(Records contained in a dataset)
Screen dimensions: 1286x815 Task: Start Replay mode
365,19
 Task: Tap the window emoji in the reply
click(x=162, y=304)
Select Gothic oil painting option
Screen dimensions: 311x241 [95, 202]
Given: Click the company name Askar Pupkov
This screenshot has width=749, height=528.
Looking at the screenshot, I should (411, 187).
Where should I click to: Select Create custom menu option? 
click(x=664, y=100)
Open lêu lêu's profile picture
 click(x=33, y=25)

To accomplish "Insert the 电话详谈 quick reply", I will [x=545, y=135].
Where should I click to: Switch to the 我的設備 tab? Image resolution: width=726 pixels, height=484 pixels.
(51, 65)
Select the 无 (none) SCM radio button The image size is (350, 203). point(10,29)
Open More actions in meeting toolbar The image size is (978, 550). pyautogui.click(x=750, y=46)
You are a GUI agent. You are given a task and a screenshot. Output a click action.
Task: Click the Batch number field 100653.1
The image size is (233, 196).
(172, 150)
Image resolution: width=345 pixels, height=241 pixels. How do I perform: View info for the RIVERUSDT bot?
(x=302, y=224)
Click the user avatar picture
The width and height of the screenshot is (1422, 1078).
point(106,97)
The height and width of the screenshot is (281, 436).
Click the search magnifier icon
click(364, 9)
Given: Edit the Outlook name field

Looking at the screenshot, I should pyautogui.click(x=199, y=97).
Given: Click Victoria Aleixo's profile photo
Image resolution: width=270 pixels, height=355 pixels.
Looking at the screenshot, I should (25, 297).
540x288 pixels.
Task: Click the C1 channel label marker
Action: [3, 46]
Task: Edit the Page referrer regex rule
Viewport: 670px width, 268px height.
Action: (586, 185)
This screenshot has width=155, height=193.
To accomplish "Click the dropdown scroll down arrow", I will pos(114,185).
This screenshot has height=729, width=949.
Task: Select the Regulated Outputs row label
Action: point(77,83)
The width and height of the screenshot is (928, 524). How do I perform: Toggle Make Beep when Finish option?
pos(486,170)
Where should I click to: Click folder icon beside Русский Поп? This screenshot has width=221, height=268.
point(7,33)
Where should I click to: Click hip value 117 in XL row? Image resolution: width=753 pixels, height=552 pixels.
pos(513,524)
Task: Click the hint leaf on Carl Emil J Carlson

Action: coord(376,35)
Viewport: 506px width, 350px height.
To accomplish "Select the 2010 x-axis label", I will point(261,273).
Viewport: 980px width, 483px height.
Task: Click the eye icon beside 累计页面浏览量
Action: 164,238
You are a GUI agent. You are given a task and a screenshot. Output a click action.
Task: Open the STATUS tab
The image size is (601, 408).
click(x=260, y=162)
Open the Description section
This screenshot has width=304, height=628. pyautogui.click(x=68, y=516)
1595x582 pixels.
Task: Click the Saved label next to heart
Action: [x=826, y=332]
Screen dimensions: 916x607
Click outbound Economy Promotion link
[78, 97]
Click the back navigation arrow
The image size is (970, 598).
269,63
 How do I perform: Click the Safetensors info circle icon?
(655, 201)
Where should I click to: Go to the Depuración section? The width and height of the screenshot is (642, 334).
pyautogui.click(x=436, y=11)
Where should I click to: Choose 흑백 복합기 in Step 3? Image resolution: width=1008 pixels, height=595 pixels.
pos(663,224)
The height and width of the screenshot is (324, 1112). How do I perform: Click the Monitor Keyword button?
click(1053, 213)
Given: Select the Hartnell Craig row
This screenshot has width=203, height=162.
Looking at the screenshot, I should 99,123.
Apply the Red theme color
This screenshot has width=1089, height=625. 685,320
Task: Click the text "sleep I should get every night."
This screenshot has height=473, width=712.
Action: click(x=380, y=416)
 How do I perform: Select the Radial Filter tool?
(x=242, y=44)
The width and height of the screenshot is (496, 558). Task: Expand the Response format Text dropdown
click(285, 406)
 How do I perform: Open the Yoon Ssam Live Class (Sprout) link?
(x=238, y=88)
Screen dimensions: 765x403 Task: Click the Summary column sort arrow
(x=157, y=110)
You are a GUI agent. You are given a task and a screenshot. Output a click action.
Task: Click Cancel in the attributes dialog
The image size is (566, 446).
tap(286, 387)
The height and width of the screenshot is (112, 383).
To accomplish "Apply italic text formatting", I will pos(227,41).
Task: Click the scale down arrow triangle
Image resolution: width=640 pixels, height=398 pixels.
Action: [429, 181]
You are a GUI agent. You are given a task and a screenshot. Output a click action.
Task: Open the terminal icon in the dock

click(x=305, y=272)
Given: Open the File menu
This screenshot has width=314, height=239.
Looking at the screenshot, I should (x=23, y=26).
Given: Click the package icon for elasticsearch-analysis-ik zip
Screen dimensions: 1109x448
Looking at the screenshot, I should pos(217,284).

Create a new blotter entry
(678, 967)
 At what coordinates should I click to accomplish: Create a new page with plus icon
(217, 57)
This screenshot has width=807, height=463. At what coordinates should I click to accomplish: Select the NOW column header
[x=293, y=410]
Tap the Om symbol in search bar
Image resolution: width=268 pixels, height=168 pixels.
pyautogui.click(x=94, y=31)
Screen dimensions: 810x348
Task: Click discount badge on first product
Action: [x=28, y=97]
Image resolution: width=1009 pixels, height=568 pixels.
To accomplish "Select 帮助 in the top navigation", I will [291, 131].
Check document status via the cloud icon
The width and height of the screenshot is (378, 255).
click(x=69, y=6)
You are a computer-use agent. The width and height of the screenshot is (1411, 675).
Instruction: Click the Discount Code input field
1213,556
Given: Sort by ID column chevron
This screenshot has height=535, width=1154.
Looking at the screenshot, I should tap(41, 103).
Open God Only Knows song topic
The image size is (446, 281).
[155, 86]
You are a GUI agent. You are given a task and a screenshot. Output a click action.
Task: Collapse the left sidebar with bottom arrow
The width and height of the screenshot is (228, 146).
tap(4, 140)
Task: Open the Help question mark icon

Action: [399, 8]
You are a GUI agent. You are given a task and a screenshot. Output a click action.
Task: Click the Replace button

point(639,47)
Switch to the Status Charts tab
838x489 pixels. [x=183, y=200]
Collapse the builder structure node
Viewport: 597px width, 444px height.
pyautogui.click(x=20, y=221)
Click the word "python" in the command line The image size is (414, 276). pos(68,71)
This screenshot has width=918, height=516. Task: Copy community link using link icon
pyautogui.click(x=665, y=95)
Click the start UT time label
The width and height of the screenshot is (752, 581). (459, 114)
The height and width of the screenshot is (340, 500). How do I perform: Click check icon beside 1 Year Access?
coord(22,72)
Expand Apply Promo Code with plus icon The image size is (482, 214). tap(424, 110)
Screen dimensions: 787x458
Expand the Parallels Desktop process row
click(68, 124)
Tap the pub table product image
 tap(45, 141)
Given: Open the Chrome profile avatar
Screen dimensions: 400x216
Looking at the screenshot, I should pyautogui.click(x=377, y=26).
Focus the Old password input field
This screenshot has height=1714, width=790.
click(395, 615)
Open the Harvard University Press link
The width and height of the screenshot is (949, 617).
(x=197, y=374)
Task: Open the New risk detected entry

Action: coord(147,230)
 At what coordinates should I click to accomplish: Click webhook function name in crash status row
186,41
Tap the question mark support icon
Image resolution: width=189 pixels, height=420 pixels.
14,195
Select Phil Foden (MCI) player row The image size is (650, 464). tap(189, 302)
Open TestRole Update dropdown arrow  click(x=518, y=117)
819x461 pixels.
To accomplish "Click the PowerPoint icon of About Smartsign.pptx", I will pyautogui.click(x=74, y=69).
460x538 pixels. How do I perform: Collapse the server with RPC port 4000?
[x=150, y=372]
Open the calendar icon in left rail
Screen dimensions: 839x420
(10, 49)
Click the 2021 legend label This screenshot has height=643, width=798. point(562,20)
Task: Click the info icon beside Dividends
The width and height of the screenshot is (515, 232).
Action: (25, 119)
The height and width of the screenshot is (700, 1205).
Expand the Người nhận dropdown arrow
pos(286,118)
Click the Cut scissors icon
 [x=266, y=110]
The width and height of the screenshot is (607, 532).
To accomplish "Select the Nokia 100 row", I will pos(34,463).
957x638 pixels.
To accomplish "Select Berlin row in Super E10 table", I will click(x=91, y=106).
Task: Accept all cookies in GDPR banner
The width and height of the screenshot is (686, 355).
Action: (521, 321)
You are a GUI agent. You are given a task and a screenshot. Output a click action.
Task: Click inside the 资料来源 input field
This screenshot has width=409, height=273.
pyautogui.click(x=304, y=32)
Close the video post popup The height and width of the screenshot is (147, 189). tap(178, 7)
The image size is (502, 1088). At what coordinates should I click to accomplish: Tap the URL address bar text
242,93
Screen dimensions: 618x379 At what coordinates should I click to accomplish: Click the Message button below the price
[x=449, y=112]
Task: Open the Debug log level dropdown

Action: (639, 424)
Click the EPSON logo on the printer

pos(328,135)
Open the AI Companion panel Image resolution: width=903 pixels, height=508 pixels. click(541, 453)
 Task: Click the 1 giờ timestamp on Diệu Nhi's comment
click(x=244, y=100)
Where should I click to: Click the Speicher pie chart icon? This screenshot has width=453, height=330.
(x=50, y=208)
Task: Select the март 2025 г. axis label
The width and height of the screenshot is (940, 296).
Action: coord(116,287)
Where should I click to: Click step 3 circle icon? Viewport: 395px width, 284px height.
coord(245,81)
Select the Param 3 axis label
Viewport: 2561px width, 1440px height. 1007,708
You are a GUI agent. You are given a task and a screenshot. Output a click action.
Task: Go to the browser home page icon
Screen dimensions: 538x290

● **AIM OF THE EXERCISE**: Of the entries above, repeat exactly the lines from the line with "Where should I click to: Select" through the line with "Task: Click the Batch number field 100653.1", both of them included.

● **COMPLETED TASK**:
Where should I click to: Select Create custom menu option? 
click(x=664, y=100)
Open lêu lêu's profile picture
 click(x=33, y=25)

To accomplish "Insert the 电话详谈 quick reply", I will [x=545, y=135].
Where should I click to: Switch to the 我的設備 tab? Image resolution: width=726 pixels, height=484 pixels.
(51, 65)
Select the 无 (none) SCM radio button The image size is (350, 203). point(10,29)
Open More actions in meeting toolbar The image size is (978, 550). pyautogui.click(x=750, y=46)
You are a GUI agent. You are given a task and a screenshot. Output a click action.
Task: Click the Batch number field 100653.1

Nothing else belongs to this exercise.